(Beginning of Data records)

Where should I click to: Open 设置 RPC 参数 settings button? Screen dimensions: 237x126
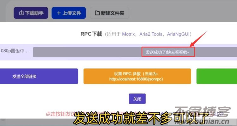tap(137, 76)
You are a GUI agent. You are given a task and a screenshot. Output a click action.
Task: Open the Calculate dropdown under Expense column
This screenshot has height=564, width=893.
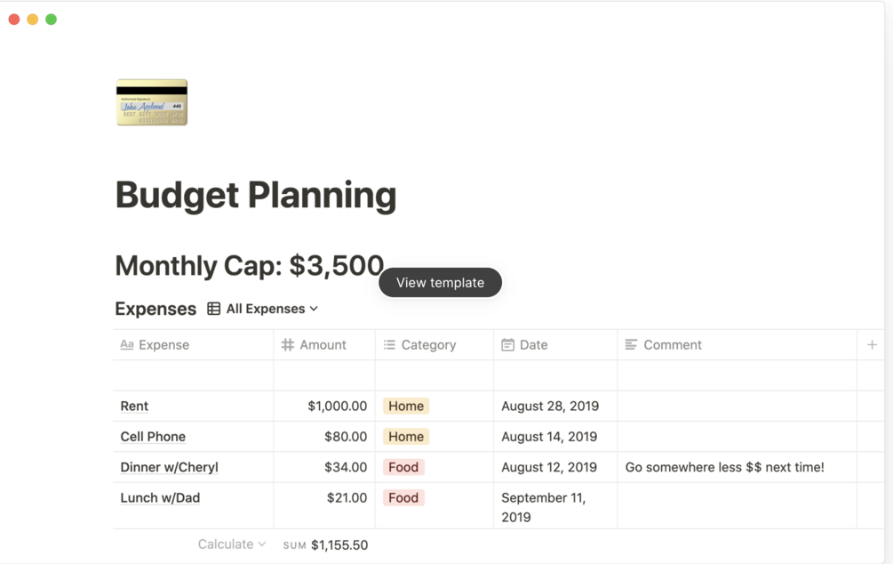click(x=231, y=544)
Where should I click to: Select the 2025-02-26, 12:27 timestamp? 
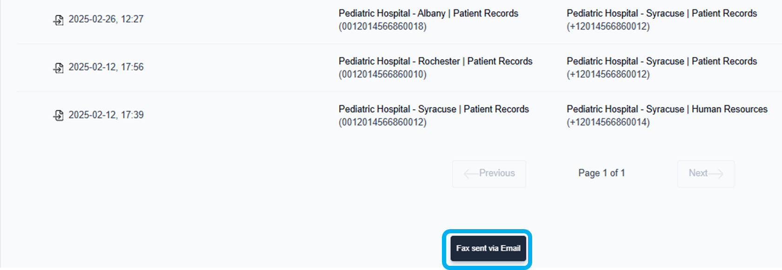pos(106,19)
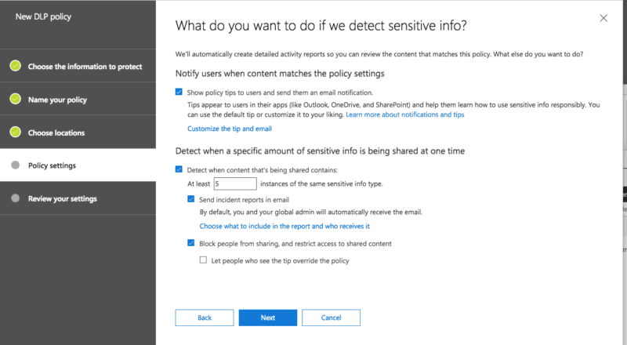Disable Send incident reports in email

pos(192,200)
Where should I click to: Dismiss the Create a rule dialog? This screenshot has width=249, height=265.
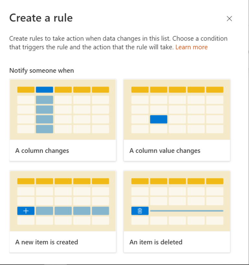click(x=229, y=19)
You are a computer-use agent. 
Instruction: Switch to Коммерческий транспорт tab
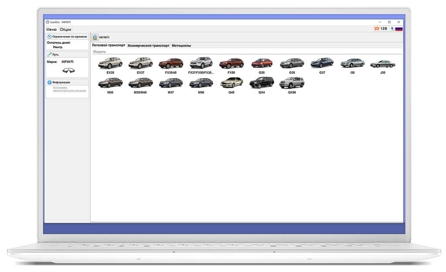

(End of Data records)

* Try it *
In repeating the entries, exclude the pictures and alter nothing else.

* Result *
Where should I click to: Open 设置 RPC 参数 settings button? Screen dimensions: 237x126
tap(137, 76)
You are a GUI agent. You are given a task and a screenshot. Output a click action.
Task: Open the Calculate dropdown under Expense column
This screenshot has height=564, width=893.
click(x=231, y=544)
Where should I click to: Select the 2025-02-26, 12:27 timestamp? 
pos(106,19)
Disable Send incident reports in email

pos(192,200)
Where should I click to: Dismiss the Create a rule dialog? This screenshot has width=249, height=265.
click(x=229, y=19)
You are a computer-use agent. 
Instruction: Switch to Коммерческий транспорт tab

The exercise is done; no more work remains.